Tags: #Clásico, Histórico, Relato

Con ayuda de un servicial encargado de provisiones que le acercó el caballo, y después de montar, Pierre se fue hacia esa aldea que tenía frente a sí y a la que el doctor había llamado indefinidamente Burdinó o Borodinó. La pequeña calle de esta aldea, como cualquier otra, con casas sin tejado y con pozos en la calle, estaba llena de mujiks con cruces en las gorras, que, conversando, en mangas de camisa, llevando palas al hombro, le salían al encuentro. Al final de la calle los mismos mujiks cavaban una trinchera y se llevaban la tierra en carretillas sobre tablas colocadas en el suelo. Dos oficiales se encontraban en la excavación dirigiendo a los mujiks. Tan pronto como Pierre se acercó a la fortificación que estaba cavando la milicia, un hedor a humanidad le envolvió.
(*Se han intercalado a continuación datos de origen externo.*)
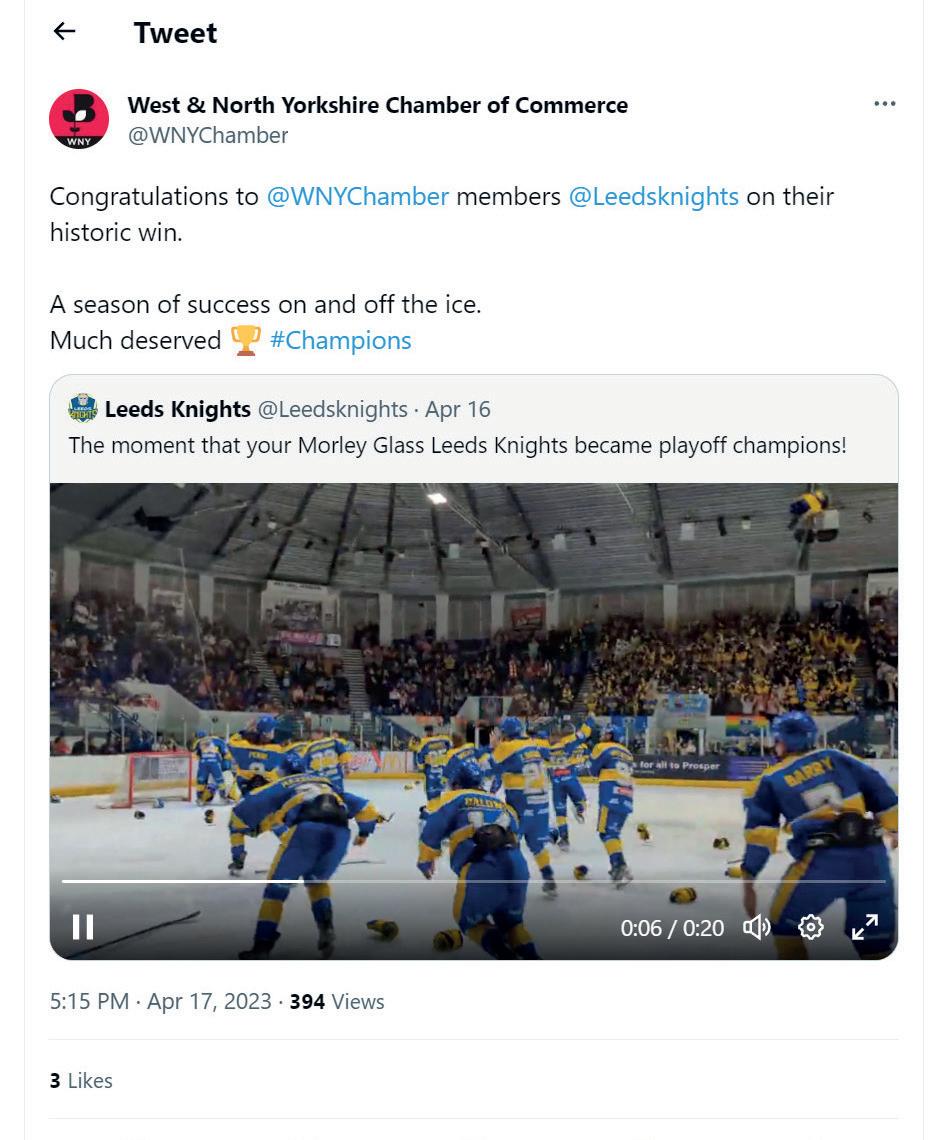Open quoted tweet author Leeds Knights name
951x1140 pixels.
177,409
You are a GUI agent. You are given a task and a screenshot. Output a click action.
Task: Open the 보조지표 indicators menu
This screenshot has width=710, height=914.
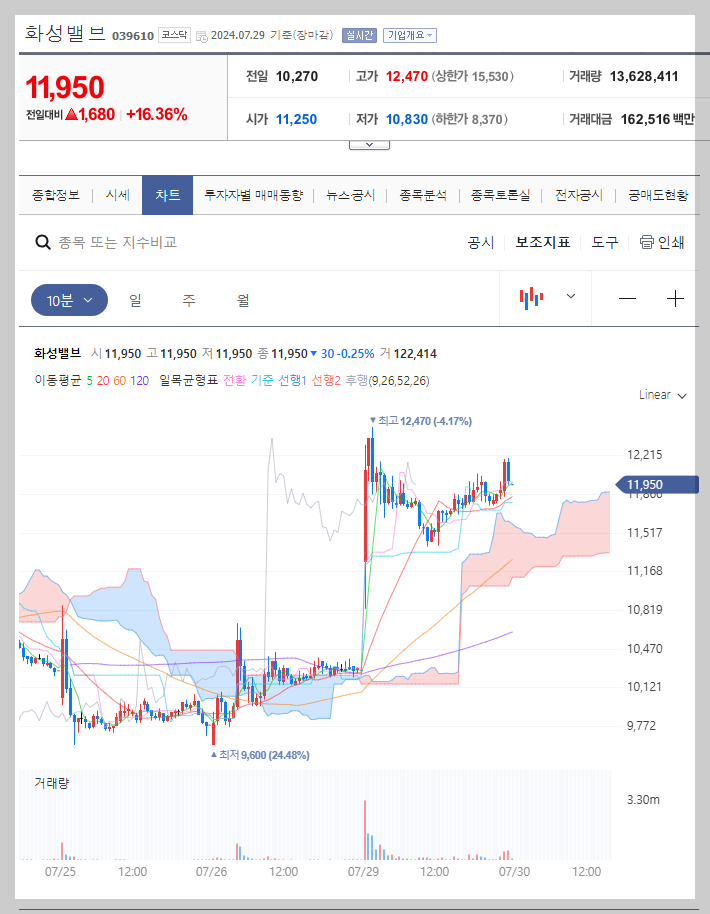[x=542, y=242]
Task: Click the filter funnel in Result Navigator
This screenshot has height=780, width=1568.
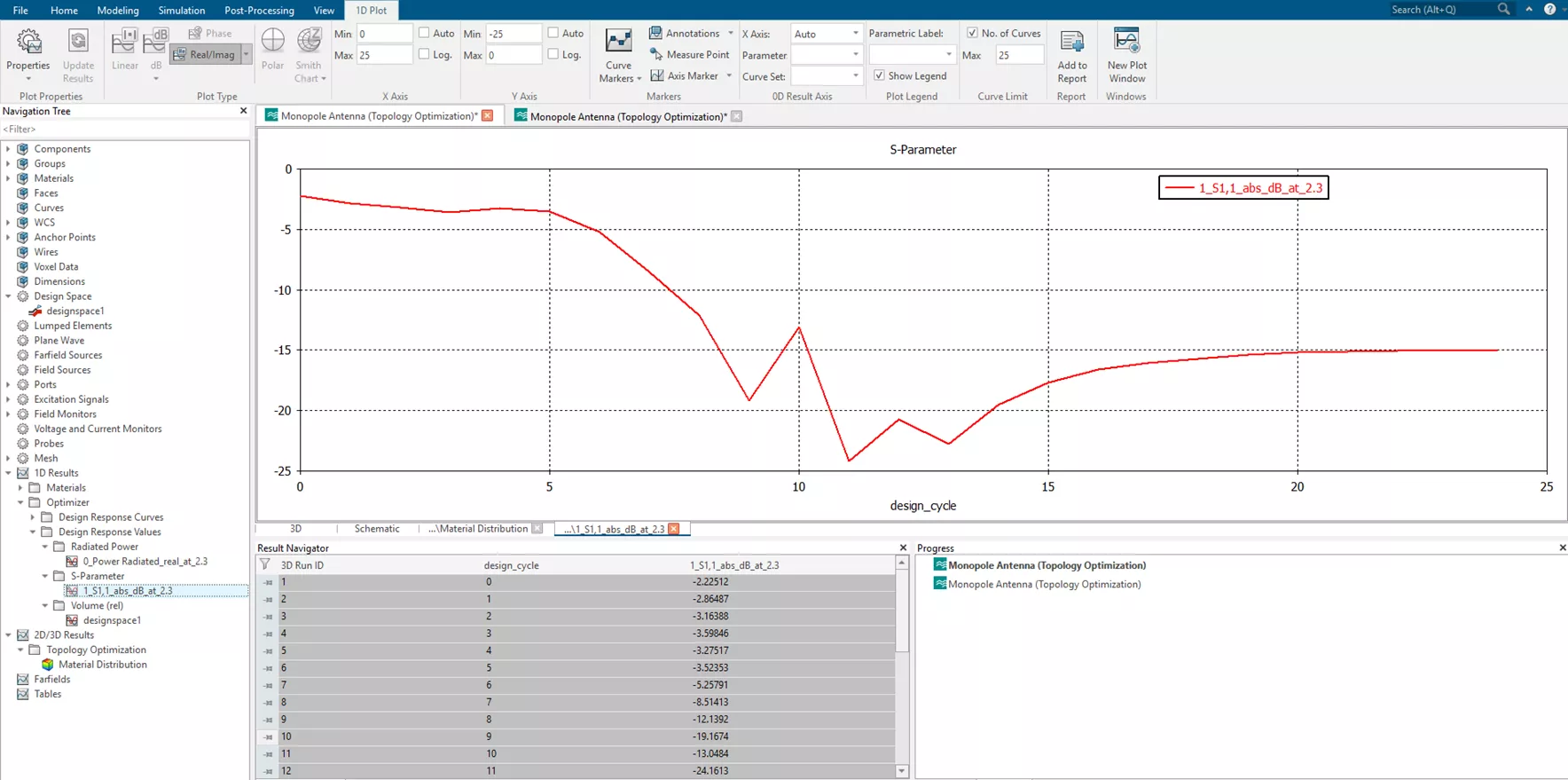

—Permítame que le pregunte —le dijo Pierre a un oficial—, ¿qué aldea es esta?

—Borodinó.

—¿Y cómo puedo llegar a Tatárinov?

El oficial, visiblemente contento de tener ocasión de charlar, bajó de la elevación y tapándose la nariz pasó junto a los miembros de la milicia que trabajaban con sus sudadas camisas.

—Agh, malditos —decía él, al acercarse a Pierre, acodándose en su caballo—. ¿Va a Tatárinov? Entonces tiene que volver atrás, si sigue por este camino llegará directamente a los franceses. Ya son visibles.

—¿Se les puede ver a simple vista?

—Sí, ahí están, ahí están.

El oficial señaló con la mano la masa negra. Ambos guardaron silencio.

—Sí, no se sabe quién quedará vivo mañana. Muchos no lo contarán. Gracias a Dios, ya todo se acaba. —Un suboficial se acercó a decir que hacía falta ir a por cestos.

—Bueno, manda de nuevo a la tercera compañía —dijo el oficial con desgana—. ¿Y usted quién es? —preguntó él—. ¿Es uno de los médicos?

—No, no —respondió Pierre.

—Vuelva hacia atrás por la calle y coja el segundo desvío a la izquierda, donde está ese pozo.

Pierre se fue por el camino que le había indicado el oficial, y sin haber llegado a salir aún de la aldea vio que por el camino que él debía seguir avanzaba bien alineado un batallón de infantería con los chacos quitados y los fusiles bajados. Por detrás de la infantería se escuchaban cánticos religiosos y, adelantándole, pasaron corriendo soldados y milicianos descubiertos.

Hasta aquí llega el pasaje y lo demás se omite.